Quelques minutes plus tard, je sonne à sa porte.

Longue robe moirée, surenchère des parties nobles et charnues, chignon sévère, lunettes de la directrice impitoyable, on ne sait vraiment plus qui quémande sa punition préférée.

- Justement, je pensais à toi. Ils ont parlé à la télé d'un commando masqué qui serait à l'origine du démantèlement de ce réseau saoudien.

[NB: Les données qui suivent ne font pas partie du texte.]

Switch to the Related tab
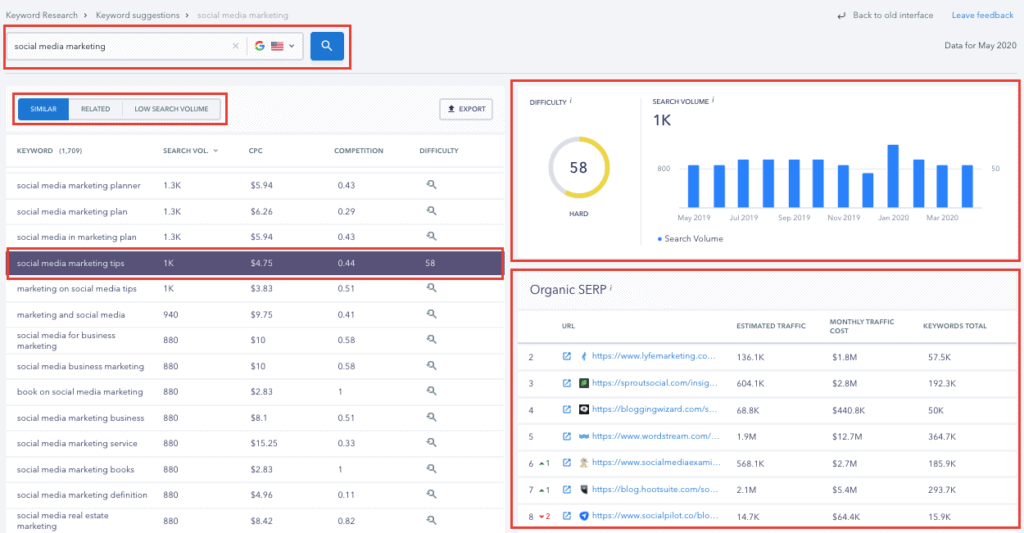Viewport: 1024px width, 533px height. [96, 108]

Tu ne jouerais pas Zorro par hasard ?

Je respire son odeur, caresse sa monumentale croupe, dévore sa bouche.

- Si. Le fouet m'excite. Tu n'aurais pas un martinet dans ton cartable ?

Elle mime l'outrage désiré :

- Oh, non, Tristan, pas ça !

- Allez, jeune fille, montrez-moi l'objet de votre délit. Je sens que ce soir, il faut sévir !

Je lui enlève sa robe dans une demi-protestation.

- Non, tu gardes tes chaussures, seulement tes chaussures. Et tes lunettes.

- Et maintenant, je fais quoi ?

- Tu marches en fumant tranquillement ta cigarette. Et tu m'expliques pourquoi tu m'as menti sur ton alibi ?

Alors Gladys marche.

Je vais vous dire un secret : aucun film, aucune émission de téloche, aucun one man show avec tout le tralala des éclairages ne peut remplacer un tel spectacle. Le festival d'Avignon, les Jeux Olympiques et Holliday on Ice mis bout à bout, c'est de la roupie de sansonnet. Vous ne me croyez pas ? Essayez. Nous avons tous une Gladys quelque part, qui ne demande qu'à se dévouer pour une fête des yeux. Sans parler de cette croupe du Horse qui sommeille dans la tête de Crazy.

- Je t'ai menti par bêtise. Corinne jetait littéralement l'argent par les fenêtres. Or, je savais pertinemment que ce qu'elle gagnait ne lui permettait pas de telles folies. Lorsque nous sommes parties en vacances ensemble,...

- Marche !

- Oui...et qu'elle a acheté cette somptueuse maison, j'ai compris tout de suite que quelque chose ne tournait pas rond. Je peux fumer ?

Elle s'arrête, allume une cigarette, boit une gorgée de whisky et reprend son délicieux calvaire :

- J'ai fait le rapprochement entre ces enlèvements d'enfants et ces liasses de billets qui encombraient régulièrement son sac.

- Détail dont tu ne m'as jamais parlé.

- Mais, Tristan, je m'apprêtais à le faire...

- Donc, il faut sévir ?

- Oui, mais doucement. C'est la première fois que...

Bon, j'arrête. Il y a des enfants qui nous écoutent.